* _DOCUMENT EXCERPT_:
Regular unleaded was going for $2.479 a gallon at the Bimor station in downtown Coos Bay Friday. Some cities in California are already seeing fuel prices over $3 per gallon. World Photo by Madeline Steege
A steep run-up in the cost of gasoline around the Bay Area is leveling off, with prices hovering around the $2.50 mark.
Between noon and 1 p.m. on Friday, all but one of 13 service stations in Coos Bay, North Bend and Empire posted prices no higher than they were on April 13. Eight of the stations charged the same rate for 87-octane unleaded fuel as a week earlier.
Three fuel centers - Bimor on Fourth Street in Coos Bay, Mobil on Virginia Avenue in North Bend and Astro in Empire - dropped their prices for unleaded by 7 or more cents during the past week. Only the recently opened Safeway station in North Bend charged a higher price than before, $2.46 - a penny more than on April 13.
Per-gallon costs ranged from $2.46 at three gas stations (including the Safeway) to $2.52 at the two Chevron centers in Coos Bay. Prices were at similar levels elsewhere on the South Coast, with a Shell station in Bandon offering unleaded for $2.49 and a Shell center in Reedsport charging $2.43.

* _THINGS TO DO_:
1) According to the gas prices article, which station was the only one charging a higher price for unleaded than on April 13?
2) Pick up the gas prices article after its final sentence and keep writing.

* _LISTING_:

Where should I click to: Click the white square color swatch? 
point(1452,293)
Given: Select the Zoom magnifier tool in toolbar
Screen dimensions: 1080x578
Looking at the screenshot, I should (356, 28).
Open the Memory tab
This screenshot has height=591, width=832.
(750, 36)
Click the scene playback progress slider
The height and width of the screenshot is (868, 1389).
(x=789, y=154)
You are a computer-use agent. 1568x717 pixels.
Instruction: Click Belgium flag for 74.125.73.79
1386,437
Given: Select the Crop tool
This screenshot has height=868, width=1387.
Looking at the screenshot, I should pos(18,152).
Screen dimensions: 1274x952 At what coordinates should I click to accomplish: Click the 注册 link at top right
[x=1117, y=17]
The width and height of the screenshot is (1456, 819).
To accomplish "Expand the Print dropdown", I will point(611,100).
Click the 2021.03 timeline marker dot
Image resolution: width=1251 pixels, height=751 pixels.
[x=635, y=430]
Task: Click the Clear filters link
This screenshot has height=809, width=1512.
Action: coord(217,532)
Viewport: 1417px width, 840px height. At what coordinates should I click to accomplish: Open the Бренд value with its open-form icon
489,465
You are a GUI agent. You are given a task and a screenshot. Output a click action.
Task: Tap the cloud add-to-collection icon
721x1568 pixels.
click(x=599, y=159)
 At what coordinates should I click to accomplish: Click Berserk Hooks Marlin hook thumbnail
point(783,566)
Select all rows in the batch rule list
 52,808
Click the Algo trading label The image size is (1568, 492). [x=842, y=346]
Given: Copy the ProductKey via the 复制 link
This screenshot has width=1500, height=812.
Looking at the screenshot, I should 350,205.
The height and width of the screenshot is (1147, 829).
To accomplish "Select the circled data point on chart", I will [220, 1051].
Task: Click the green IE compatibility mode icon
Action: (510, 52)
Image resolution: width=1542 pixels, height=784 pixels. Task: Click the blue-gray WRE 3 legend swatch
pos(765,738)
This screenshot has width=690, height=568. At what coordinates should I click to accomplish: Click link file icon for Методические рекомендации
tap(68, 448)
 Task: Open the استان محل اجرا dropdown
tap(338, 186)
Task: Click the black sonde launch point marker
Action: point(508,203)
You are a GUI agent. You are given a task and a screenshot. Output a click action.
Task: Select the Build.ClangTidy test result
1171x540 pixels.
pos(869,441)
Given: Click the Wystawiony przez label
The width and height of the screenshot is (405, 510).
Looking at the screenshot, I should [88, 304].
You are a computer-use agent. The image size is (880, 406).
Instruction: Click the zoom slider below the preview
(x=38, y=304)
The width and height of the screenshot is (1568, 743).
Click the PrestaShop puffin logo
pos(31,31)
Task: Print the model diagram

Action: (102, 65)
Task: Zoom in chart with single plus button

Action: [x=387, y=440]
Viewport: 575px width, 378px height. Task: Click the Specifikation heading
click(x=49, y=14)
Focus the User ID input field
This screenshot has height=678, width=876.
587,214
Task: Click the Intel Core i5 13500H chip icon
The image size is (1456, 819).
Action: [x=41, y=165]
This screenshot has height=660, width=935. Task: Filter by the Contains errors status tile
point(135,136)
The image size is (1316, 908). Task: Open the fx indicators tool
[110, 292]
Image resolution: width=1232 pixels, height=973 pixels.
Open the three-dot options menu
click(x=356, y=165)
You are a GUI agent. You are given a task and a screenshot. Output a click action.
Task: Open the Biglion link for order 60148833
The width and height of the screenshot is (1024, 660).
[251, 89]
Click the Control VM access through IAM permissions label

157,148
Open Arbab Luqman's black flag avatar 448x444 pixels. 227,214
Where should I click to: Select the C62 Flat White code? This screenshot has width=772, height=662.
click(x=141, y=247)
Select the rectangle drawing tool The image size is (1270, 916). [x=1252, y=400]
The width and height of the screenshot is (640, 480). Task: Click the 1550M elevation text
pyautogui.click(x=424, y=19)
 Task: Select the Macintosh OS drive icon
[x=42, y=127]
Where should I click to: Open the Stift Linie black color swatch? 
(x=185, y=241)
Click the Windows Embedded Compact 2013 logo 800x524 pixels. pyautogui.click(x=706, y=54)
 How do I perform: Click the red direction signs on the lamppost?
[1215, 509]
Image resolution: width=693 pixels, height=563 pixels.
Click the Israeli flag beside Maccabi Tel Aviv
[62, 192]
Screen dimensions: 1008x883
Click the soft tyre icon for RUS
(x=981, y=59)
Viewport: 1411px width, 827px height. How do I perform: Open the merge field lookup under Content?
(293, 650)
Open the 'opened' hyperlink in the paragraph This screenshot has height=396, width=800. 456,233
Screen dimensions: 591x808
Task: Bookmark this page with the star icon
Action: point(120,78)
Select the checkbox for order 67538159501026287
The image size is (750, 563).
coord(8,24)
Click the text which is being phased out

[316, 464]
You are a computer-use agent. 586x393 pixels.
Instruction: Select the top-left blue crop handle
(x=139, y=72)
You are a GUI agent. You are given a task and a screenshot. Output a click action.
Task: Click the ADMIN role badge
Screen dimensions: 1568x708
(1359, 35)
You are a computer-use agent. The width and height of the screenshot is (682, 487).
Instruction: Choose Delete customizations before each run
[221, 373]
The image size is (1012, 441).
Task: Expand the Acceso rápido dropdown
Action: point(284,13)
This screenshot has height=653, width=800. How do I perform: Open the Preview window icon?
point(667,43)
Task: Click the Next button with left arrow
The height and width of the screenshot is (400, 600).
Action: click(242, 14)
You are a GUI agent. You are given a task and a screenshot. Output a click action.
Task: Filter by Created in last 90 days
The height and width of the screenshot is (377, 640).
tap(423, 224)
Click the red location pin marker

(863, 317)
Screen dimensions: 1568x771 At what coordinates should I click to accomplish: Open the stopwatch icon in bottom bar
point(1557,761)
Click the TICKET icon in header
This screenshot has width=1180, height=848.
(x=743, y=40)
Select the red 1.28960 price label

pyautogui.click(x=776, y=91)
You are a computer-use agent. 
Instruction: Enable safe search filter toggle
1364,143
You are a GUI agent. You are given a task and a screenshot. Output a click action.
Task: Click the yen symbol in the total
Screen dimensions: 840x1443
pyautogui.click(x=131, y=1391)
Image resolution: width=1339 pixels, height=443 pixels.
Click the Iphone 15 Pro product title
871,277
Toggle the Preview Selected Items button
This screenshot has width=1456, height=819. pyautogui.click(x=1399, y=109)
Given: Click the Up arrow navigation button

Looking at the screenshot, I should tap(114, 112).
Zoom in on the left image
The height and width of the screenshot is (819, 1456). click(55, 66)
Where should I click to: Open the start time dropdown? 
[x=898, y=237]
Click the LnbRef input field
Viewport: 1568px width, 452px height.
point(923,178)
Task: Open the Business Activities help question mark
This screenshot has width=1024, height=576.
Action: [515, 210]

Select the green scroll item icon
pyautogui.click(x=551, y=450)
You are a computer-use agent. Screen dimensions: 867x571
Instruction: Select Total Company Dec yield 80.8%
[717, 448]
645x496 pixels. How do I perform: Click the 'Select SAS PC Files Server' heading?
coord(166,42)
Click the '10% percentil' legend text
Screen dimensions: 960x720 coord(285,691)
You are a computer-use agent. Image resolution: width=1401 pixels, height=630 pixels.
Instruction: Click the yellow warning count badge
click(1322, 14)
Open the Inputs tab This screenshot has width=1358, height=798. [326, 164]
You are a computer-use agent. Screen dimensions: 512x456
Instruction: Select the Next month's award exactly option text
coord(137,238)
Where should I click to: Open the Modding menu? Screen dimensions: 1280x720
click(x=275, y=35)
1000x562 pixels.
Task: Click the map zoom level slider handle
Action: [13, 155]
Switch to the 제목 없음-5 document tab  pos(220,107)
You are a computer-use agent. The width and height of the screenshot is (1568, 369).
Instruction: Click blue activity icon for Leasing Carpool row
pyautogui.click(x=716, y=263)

* _SOLVED PROBLEMS_:
1) The recently opened Safeway station in North Bend.

2)
Meanwhile, the lone service station in Charleston was listed as the third-most expensive place in Oregon to buy fuel. As of 1:15 p.m., Davey Jones Locker's price for unleaded gas was listed at $2.65 on the Web site OregonGasPrices.com, which allows viewers to record fuel costs statewide. Three stations in the Brookings-Harbor area also placed sixth among the 15 priciest fuel outlets, at $2.59 per gallon.
The Oregon fuel cost site reported 15 stations offering gas for $2.32 or $2.33 a gallon, the lowest in the state. Twelve of the outlets were in the Salem-Keizer area, where drivers have had the lowest fuel costs over the last several months.
The statewide average fuel cost was $2.45 a gallon on Friday, still far above the $2.22 national average and 28 cents above the level of a month ago.
It is not yet clear what impact the newest spike in fuel costs will have on an active state investigation of Coos County pricing policies, a probe covering both station owners and fuel distributors. An earlier round of price increases inspired more than 100 county residents to file complaints with the office of Attorney General Hardy Myers, leading the state to open its inquiry in August.
Calls on Friday afternoon to Jan Margosian, Myers' consumer protection coordinator, were not returned.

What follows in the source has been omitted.